A Gulf Coast town encrusted with generations of poverty and racism. A pregnant, motherless girl on the brink of womanhood feasting on dinners of crunchy Top Ramen noodles and warm sugar water. Meanwhile, Hurricane Katrina muscles its way along the coastline, slinkily pooling rolls of water across the landscape.

University MFA graduate Jesmyn Ward knows how to write about natural disasters because she lived through one. Many of the events described in her second novel, “Salvage the Bones,” were colored by her own experiences during Katrina’s ravages in August 2005. Ward was recognized last month when the book was nominated for a National Book Award — one of the most prestigious awards in literature (Jonathan Franzen, Cormac McCarthy and Eudora Welty count themselves among the select coterie). Winners will be announced at an awards ceremony tomorrow.

Ward currently serves as an assistant professor of creative writing at the University of South Alabama and is already working on a third book — a memoir. Though she has enjoyed a considerable amount of success as a writer — her thesis for the MFA program turned into her first novel, “Where the Line Bleeds,” and she was chosen by Essence magazine as a Book Club Selection — she is not immune to the hardships of the profession.

“(Writing) can be really demoralizing; it can make you want to quit,” Ward said. “I wanted to quit before my first novel was published, definitely.”

Not to mention that the experience of Hurricane Katrina was so emotionally draining, Ward wasn’t able to get started on “Salvage the Bones” for several years.

Ward narrated that summer of Katrina: She had been staying with her family, enjoying a well-earned vacation in her hometown of DeIsle, Miss. following her graduation from the University — when the house began to flood.
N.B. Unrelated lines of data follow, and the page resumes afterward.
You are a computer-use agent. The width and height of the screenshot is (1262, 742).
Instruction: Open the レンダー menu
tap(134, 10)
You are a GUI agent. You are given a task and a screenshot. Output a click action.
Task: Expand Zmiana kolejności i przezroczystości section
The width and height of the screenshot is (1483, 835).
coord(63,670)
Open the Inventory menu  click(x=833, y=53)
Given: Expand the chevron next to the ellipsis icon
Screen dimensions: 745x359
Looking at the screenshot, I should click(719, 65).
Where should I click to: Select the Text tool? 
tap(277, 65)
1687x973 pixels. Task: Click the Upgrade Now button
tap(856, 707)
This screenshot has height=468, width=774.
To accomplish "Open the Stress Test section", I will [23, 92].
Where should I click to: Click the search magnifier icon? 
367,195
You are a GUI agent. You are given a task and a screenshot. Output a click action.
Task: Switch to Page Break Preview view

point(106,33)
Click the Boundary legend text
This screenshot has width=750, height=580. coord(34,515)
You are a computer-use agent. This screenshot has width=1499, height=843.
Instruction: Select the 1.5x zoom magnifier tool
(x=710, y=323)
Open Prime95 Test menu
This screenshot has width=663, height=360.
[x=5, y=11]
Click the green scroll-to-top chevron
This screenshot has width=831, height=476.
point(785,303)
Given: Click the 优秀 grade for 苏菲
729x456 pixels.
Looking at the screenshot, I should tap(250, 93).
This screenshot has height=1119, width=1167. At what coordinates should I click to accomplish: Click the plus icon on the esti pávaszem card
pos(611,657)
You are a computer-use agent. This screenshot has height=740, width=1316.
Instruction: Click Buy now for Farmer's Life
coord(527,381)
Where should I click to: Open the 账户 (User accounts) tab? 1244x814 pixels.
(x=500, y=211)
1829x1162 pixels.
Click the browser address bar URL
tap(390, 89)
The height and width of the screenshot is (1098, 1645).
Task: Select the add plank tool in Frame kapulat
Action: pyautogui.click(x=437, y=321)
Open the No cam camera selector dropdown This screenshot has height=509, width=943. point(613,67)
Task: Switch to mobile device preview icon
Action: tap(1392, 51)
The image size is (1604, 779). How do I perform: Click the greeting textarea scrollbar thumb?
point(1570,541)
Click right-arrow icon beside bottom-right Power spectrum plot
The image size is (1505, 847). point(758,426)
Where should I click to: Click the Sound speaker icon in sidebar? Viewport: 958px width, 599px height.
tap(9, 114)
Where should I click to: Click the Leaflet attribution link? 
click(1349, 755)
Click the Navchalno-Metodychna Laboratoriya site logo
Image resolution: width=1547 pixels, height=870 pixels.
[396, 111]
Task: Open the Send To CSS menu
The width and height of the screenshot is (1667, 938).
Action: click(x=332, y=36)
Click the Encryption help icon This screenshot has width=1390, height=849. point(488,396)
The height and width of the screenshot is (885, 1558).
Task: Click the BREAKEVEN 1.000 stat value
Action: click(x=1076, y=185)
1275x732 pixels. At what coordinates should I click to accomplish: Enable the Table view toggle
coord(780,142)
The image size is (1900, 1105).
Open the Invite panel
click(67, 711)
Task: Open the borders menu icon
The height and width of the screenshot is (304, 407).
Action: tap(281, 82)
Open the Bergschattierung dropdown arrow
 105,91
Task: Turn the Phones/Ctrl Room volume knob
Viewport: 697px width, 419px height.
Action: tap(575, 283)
“We had to leave out of the house in the middle of the storm because we didn’t want to crawl up to the attic and drown, which was a possibility because the water was rising so quickly,” she said.

Their original goal was to drive to a local church in pursuit of shelter. But with the water rushing in and fallen trees blocking the path, Ward’s family had no choice but to sit in an empty field full of tractors and watch the sheets of rainwater cascading down outside. When the family that owned the field came out in the middle of the storm to check on their possessions, Ward was struck by how unwilling the family was to invite them inside. She suspected racism.

“They told us to stay in the field until the storm passed, since they had too many people in the house to let us come in the house,” she said. “I thought they were probably lying … because they were white and we were black.”

And so the family sat. When the water level finally receded enough for them to progress farther down the road, Ward found another family at the next intersection that took them in for the remainder of the hurricane.

It wasn’t until three years after Katrina that Ward was able to reflect on her experiences in writing.

“It took me a while to commit to doing it,” she said. “I think it silenced me for a while. And I couldn’t deal with everything that had happened.”

The young writer spoke about the motivations involved in composing the novel. Nonfiction had never seemed like the right genre for her, because the themes exposed by Hurricane Katrina had more universal implications than mere personal account. And so she chose fiction to communicate these subjects of sacrifice, loss and poverty braided into the tragedy.

But Ward also wanted to write “Salvage the Bones” because she was fed up with uneducated questions from people who were not from the area.

“(They) would say stuff like, ‘I don’t understand why everyone didn’t evacuate’ and, ‘The reason that the storm hit the coast and did what it did … is because everyone’s soulless and godless,’ ” she said.

“They didn’t understand,” she added. “They didn’t understand the people; they didn’t understand the culture here; they didn’t understand the real impact the storm had.”